The direct enhanced service (DES) – an opt-in, nationally negotiated service over and above those provided under usual contracts – said general practices will have to administer the Covid vaccine to care home residents and staff, and housebound patients through home visits.
It was agreed by the British Medical Association (BMA) General Practitioners Committee in England with NHS England and NHS Improvement, and published yesterday evening. But prominent nurses have told Nursing in Practice and said on Twitter neither the BMA nor NHS England consulted with them.
The RCN has told Nursing in Practice that it has was not involved in the DES, but has contributed to planning and development of the vaccine implementation and legislation as part of other consultations.
Nurses have since raised concerns particularly because the DES is likely impact on their already heavy workloads. Nurses are largely responsible for administering vaccines and this is a busy winter, with the Government requiring the largest ever flu jab programme because of Covid-19.
Professor Alison Leary, chair of healthcare and workforce modelling at London South Bank University, said that NHS England ‘would have been wise to consult GPNs around the logistics of this roll out’ and that it is ‘concerning they did not’.
Vicki Abrahams, a practice nurse based in Manchester, raised concerns that she and her colleagues ‘have no more staff’ to deliver the vaccinations, adding that services may have to ‘stop to deliver this’.
She continued: ‘The fact remains that whilst GPs are busy with telephone consultations and a small amount of face-to -face, the nursing teams remain fully operational seeing a constant stream of patients.’
Claire Carmichael, a practice nurse based in Portsmouth, pointed out that ‘GP staff are already under massive pressure right now’ with a ‘backlog of patients’, adding that ‘the rollout of this on top is going to be tough’.
Responding to concerns on Twitter, NHS England director of primary care Dr Nikita Kanani said that she understands the NHS England nursing team worked with the RCN and the RCN GPN Forum.
But the RCN GPN Forum responded: ‘Unfortunately Nikki, the reality is – GPNs are not mentioned in the guidance – the ‘biggest group of immunisers’ and is not clear whether we have been consulted on the DES.’

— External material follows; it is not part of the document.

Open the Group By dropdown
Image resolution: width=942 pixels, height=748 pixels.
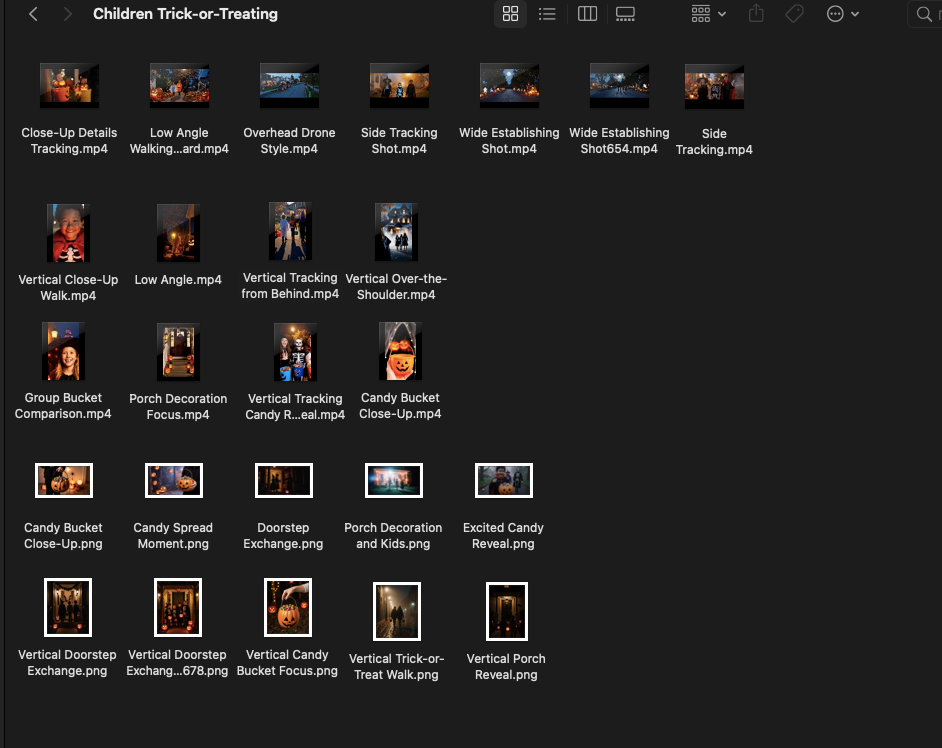pos(708,14)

RCN GPN Forum chair Ellen Nicholson told Nursing in Practice: ‘The Covid DES rightly discusses the challenge and logistics in delivering a wide scale vaccination programme to the population, and covers payment schedules and the implications.
‘What appears to be lacking from the guidance is the recognition of the largest body of expert vaccinators, the general practice nursing workforce,’ she added.

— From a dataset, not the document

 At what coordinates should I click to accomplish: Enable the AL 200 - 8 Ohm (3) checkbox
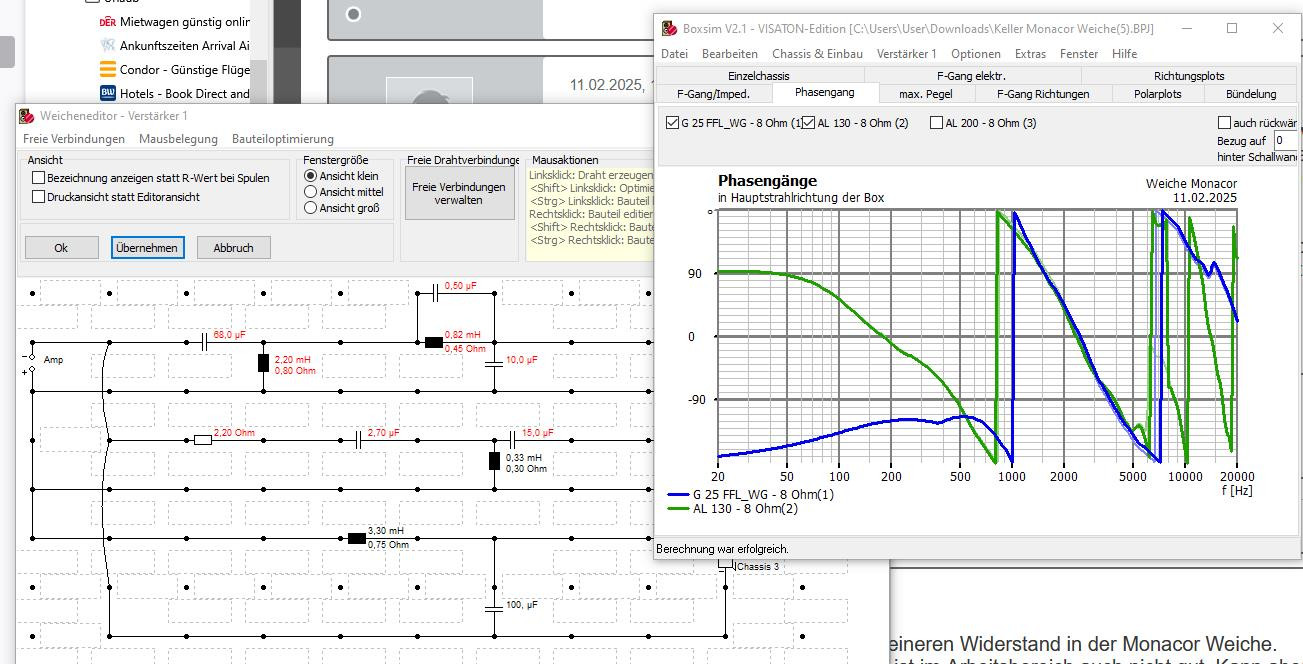(936, 123)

Louise Brady, the clinical development lead for the Royal British Legion’s six care homes, is worried that opt-in nature of the DES means the workload might shift onto community and social care nursing.

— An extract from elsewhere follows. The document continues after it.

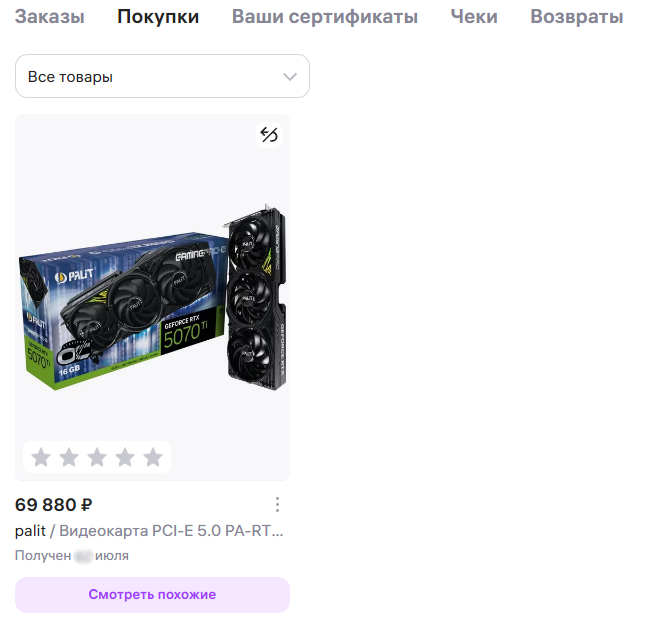The image size is (658, 625).
Task: Rate the product five stars
Action: tap(153, 457)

She said: ‘A few GP practices have said that they can’t opt in because they haven’t got the capacity. What are social care providers going to do if practices opt out of the DES? Will it come under community trusts? Will organisations have to organise their own Covid-19 vaccinations?’
She continued: ‘RCN members have no assurance that the BMA and the RCN are working collaboratively on vital and critical communications around fast speed novel vaccine developments.
‘Nursing is the largest workforce and nurses across all fields will be expected to take on the lion’s share of the work,’ she added.
Nursing in Practice has contacted NHS England for comment.
Update: This story was updated at 2.45pm on 11/11/20 with the comment from the RCN.